No palco, os integrantes da banda circulavam despojados entre vasos com palmeiras e colunas gregas, principalmente o guitarrista, James Richardson, trajando chapéu pontudo de mago e uma cueca boxer preta. A banda não é de vibrar e se apresenta num tom sereno, fazendo poucas intervenções com a plateia que curte “viajando” no som. Andrew foi o que mais movimentou no palco e chegou a pedir para que o público batesse palmas. Do trabalho lançado neste ano, Little Dark Age, tocaram a faixa que dá nome ao álbum mais “When You Die”, “James” e “Me and Michael”.
E no intervalo dos shows principais, atrações nacionais se apresentavam no Palco Jukebox. O Terno, Liniker, Tropkillaz mais Céu e Superbanda tocavam as músicas escolhidas pelo público. Sem dúvida, a mais interpretada foi “The Less I Know the Better” da “banda-sensação” do público do festival, o Tame Impala.

Liniker
Set list Letrux: “Vai Render”, “Ninguém Perguntou Por Você”, “Puro Disfarce”, “Coisa Banho de Mar”, “Amoruim”, “Ex-Factor”, “5 Years Old”, “Hypnotized”, “Que Estrago”, “Além de Cavalos”, “Flerte Revival” e “Noite Estranha, Geral Sentiu”.

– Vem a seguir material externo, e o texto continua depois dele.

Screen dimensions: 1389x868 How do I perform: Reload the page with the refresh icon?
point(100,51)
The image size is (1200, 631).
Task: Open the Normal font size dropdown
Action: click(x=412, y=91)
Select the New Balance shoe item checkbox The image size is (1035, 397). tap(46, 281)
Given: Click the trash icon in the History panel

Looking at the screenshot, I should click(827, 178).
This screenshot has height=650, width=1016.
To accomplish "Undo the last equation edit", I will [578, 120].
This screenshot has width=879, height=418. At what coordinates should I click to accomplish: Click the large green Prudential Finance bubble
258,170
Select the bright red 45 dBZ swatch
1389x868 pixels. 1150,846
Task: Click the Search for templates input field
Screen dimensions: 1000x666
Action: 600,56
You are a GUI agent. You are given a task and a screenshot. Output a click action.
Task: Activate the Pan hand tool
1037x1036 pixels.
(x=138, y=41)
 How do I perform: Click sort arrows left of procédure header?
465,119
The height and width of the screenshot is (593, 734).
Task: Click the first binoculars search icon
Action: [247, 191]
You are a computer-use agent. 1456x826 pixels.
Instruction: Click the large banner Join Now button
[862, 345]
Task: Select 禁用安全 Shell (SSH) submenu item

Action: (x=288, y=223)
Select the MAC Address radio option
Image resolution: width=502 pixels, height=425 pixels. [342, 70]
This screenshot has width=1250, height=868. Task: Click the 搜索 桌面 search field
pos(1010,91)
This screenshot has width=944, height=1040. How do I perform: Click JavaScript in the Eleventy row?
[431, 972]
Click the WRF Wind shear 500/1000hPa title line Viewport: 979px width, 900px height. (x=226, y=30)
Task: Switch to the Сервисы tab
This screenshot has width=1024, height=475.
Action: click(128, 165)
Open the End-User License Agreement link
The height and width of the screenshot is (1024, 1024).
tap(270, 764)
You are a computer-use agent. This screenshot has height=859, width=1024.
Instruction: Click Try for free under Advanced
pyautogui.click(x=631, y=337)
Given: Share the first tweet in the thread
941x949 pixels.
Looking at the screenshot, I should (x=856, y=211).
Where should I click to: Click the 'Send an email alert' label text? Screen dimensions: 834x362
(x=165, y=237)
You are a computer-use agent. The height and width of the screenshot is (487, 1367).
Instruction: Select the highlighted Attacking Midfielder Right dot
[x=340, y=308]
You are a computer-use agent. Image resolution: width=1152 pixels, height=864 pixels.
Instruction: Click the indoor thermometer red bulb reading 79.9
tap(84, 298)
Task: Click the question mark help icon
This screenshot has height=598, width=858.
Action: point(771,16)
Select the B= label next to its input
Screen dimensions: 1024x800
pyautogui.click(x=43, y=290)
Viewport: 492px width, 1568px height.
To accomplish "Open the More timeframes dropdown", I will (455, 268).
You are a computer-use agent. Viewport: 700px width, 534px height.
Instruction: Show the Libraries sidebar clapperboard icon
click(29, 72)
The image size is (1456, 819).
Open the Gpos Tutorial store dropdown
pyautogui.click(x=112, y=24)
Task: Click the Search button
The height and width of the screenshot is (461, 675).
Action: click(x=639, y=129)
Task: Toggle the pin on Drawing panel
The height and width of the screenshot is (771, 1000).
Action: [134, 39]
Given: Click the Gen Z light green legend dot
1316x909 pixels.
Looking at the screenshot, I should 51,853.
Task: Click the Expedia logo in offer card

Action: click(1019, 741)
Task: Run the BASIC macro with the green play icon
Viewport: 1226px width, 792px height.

Set list Mallu Magalhães e Tim Bernardes: “Cais”, “A História Mais Velha do Mundo”, “Recomeçar”, “Navegador”, “Quis Mudar”, “It’s All Over Now, Baby Blue/Negro Amor”, “Volta”, “Olha Só, Moreno”, “Nó”, “Ela”, “Não”, “Por Que Você Faz Assim Comigo?”, “Melhor do Que Parece”, “Velha e Louca”, “Culpa”, “Mais Ninguém” e “Será Que Um Dia”.
Set list At the Drive-In: “Arcarsenal”, “Governed By Contagious”, “Sleepwalk Capsules”, “Hostage Stamps”, “Invalid Litter Dept”, “Enfilade”, “No Wolf Like Present”, “Pattern Against User” e “One Armed Scissor”.
Set list Death Cab For Cutie: “I Dreamt We Spoke Again”, “Summer Years”, “The Ghosts Of Beverly Drive”, “Photobooth”, “Title And Registration”, “Gold Rush”, “Crooked Teeth”, “I Will Follow You Into The Dark”, “Black Sun”, “Northern Lights”, “Cath…”, “Soul Meets Body” e “Transatlanticism”.
Set List MGMT: “When You Die”, “Time To Pretend”, “Alien Days”, “Little Dark Age”, “James”, “Flash Delirium”, “Me And Michael”, “Kids”, “Electric Feel” e “The Youth”.
Set list Blondie: “”One Way Or Another”, “Doom Or Destiny”, “Fun”, “Call Me”, “Rapture”, “Maria”, “The Tide Is High”, “Long Time”, “Atomic”, “Heart Of Glass” e “Dreaming”.
Set list Lorde: “Sober”, “Homemade Dynamite”, “Tennis Court”, “Magnets”, “Buzzcut Season”, “Hard Feelings”, “Ribs”, “The Louvre”, “Writer In The Dark”, “Liability”, “Sober II (Melodrama)”, “Supercut”, “Royals”, “Perfect Places”, “Team” e “Green Light”.